The question of whether to stash the antiviral drug oseltamivir was easy, because most scientists feel confident that it will work during a pandemic, no matter which flu strain causes it (ScienceNOW, 3 August 2005). It's less clear-cut with vaccines. They would be based on currently circulating H5N1 virus strains, but by the time H5N1 becomes a pandemic, it may have changed so much that the vaccine would offer almost no protection. A pandemic could also come from a completely different strain, say H7N7, which would make a H5N1 vaccine worthless. So far, just a few rich countries, such as the U.S. and Switzerland, have begun building a H5N1 vaccine stockpile.
But WHO has argued for a while that the stockpiling idea deserves much more serious attention. And a meeting of over 30 member countries here today ended in a consensus recommendation that WHO begin finding answers to the many questions.

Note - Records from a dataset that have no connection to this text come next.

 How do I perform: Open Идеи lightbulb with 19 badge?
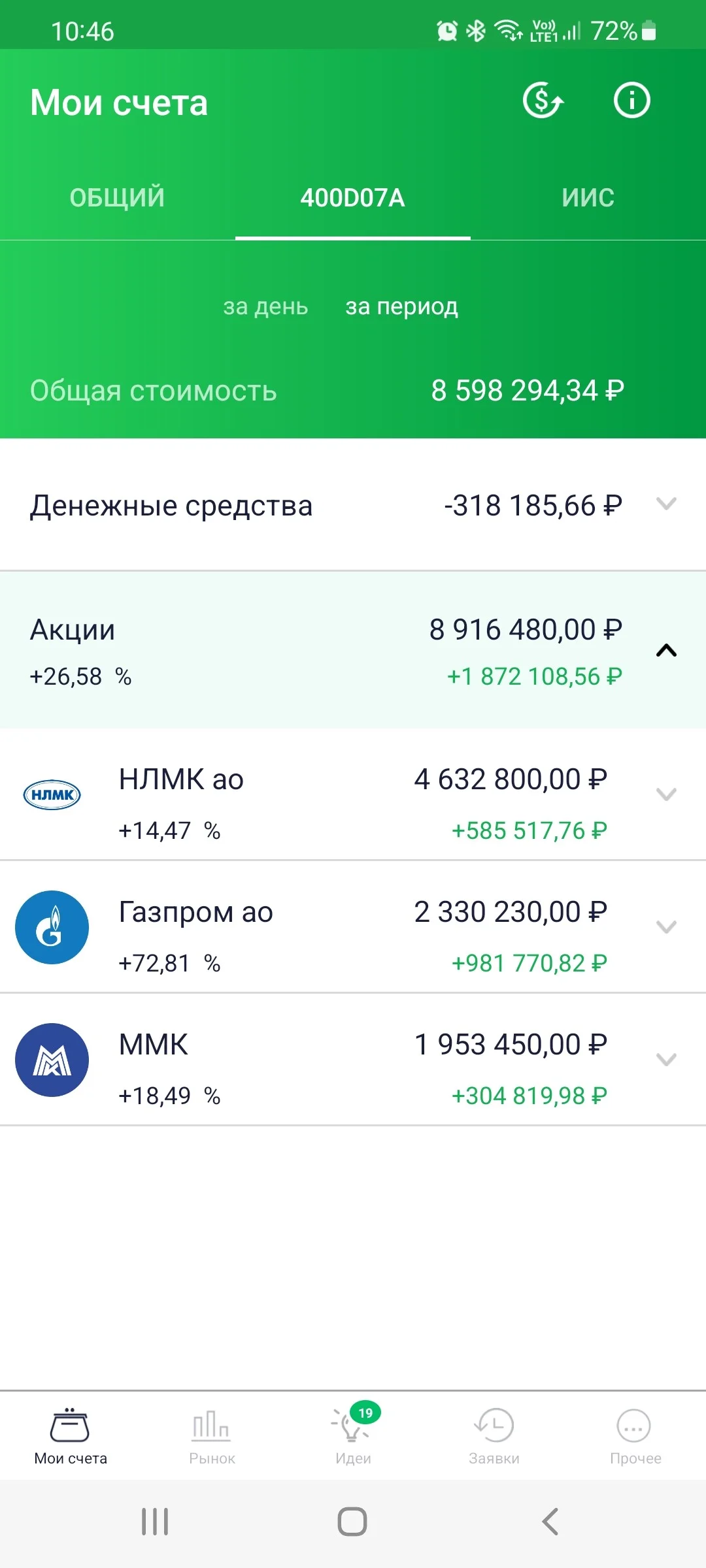coord(354,1423)
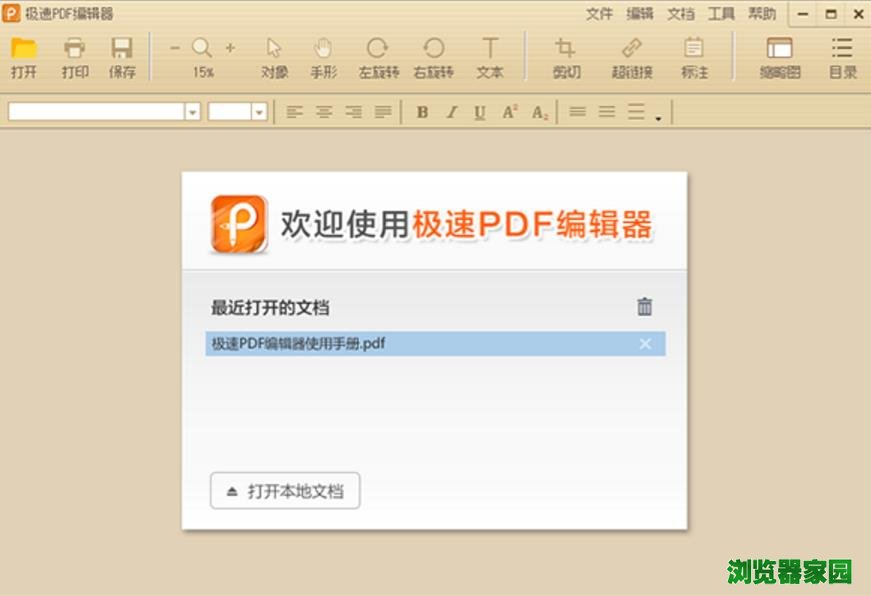Open recent file 极速PDF编辑器使用手册.pdf
Image resolution: width=871 pixels, height=596 pixels.
(x=299, y=344)
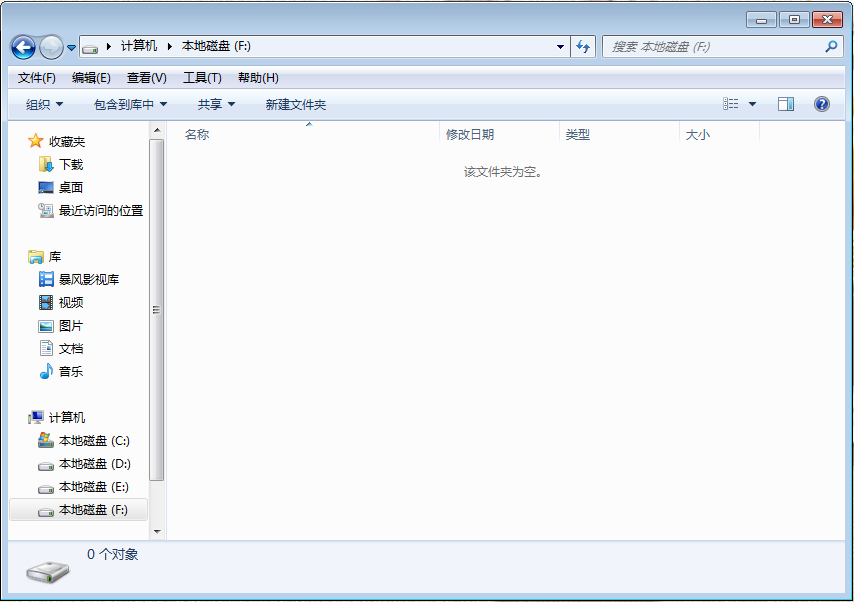Sort by the 修改日期 column header

pos(470,134)
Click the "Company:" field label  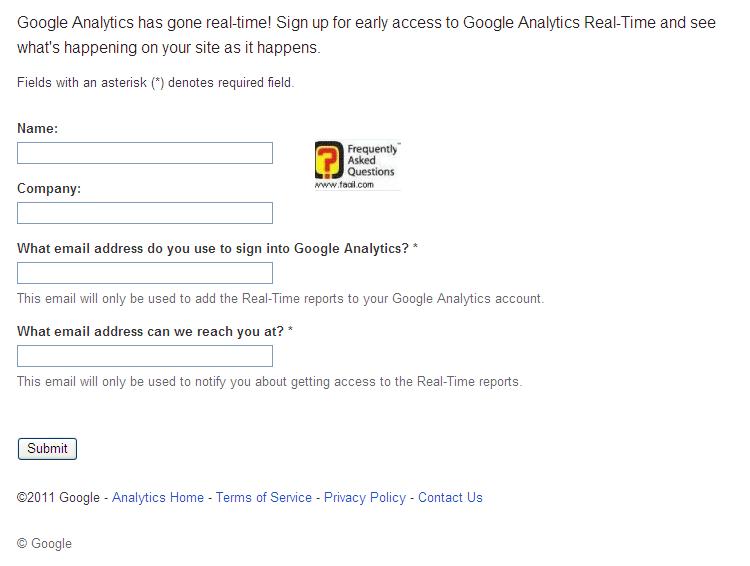point(49,188)
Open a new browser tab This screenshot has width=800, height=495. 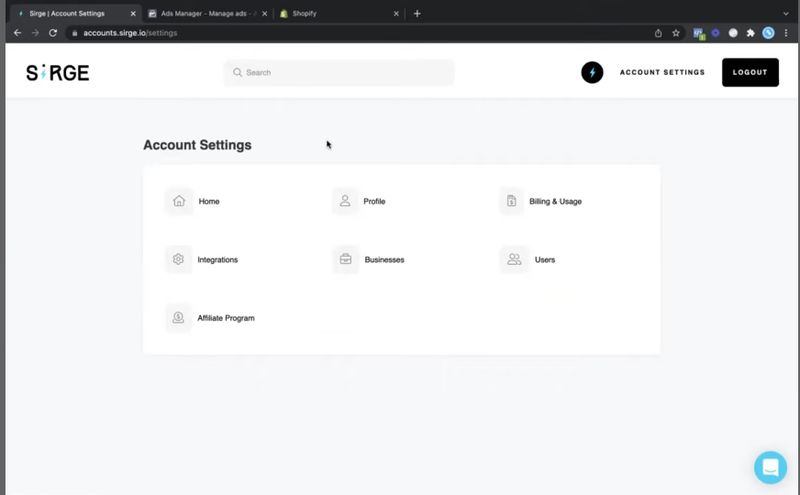[x=417, y=14]
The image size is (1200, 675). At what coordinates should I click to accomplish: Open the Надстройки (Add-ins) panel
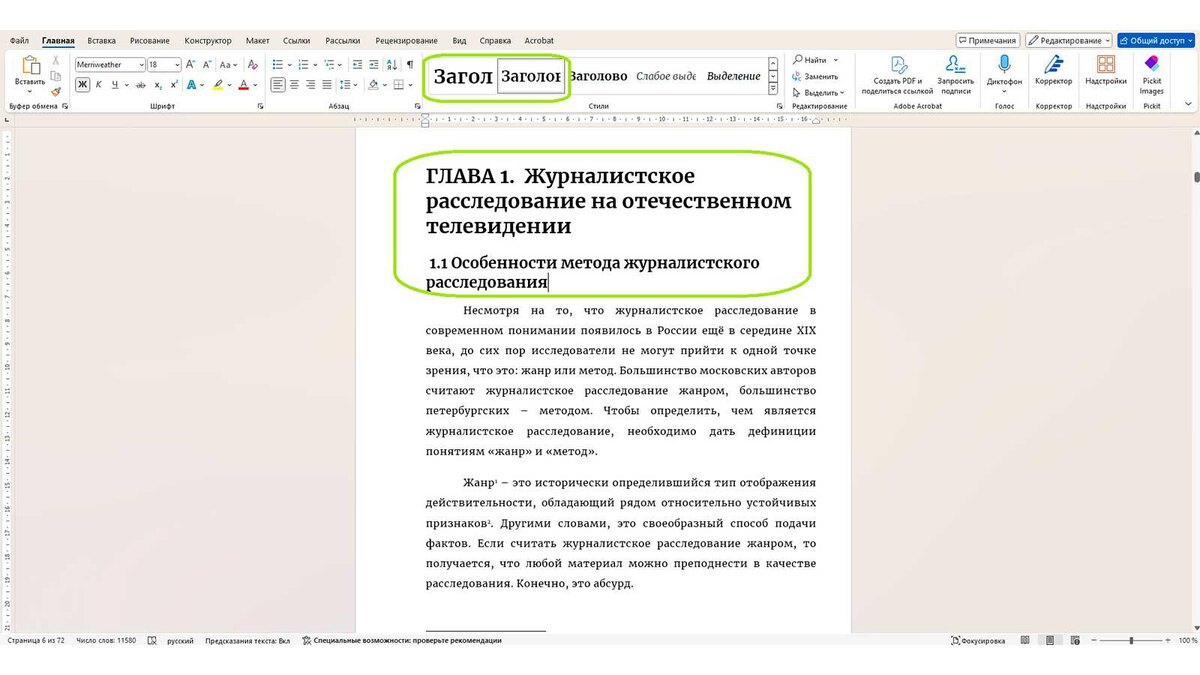tap(1106, 68)

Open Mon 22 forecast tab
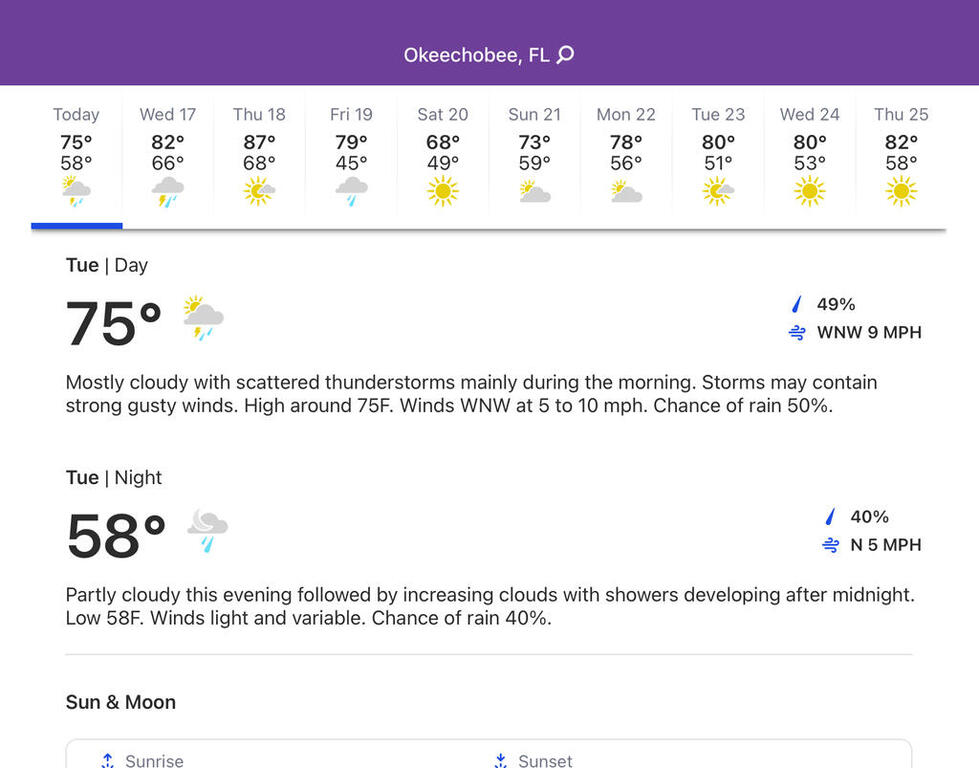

The proposal dovetails with WHO's efforts to give the developing world its own vaccine production capacity. Currently, almost all flu vaccine factories are in western countries. Developing nations have expressed fear that they may not get their hands on vaccine if a pandemic strikes, and Indonesia withheld flu samples from the international community for a while in part to get the issue on the agenda (Science, 6 April, p. 37).
Yesterday, WHO announced that as part of a global action plan to address the gap, six countries--Brazil, Mexico, India, Thailand, Vietnam, and Indonesia--will get starting grants worth a total of $18 million as well as technical help to acquire flu vaccine manufacturing technology themselves. Having these countries produce a H5N1 stockpile could keep their new vaccine factories in business, says Keiji Fukuda, a flu expert at the agency, especially because until now, demand for seasonal flu vaccine in the developing world has been very low.
Viroj Tangcharoensathien, director of the International Health Policy Program at Thailand's ministry of health, says his country is happy with the grant. Within 5 years, Thailand could produce 20 million doses of flu vaccine annually. The new facility will primarily produce seasonal flu vaccine, he says, which can save lives in Thailand just as it does in the west. But producing H5N1 vaccine in Thailand is an option as well, he adds--but not without a lot more study.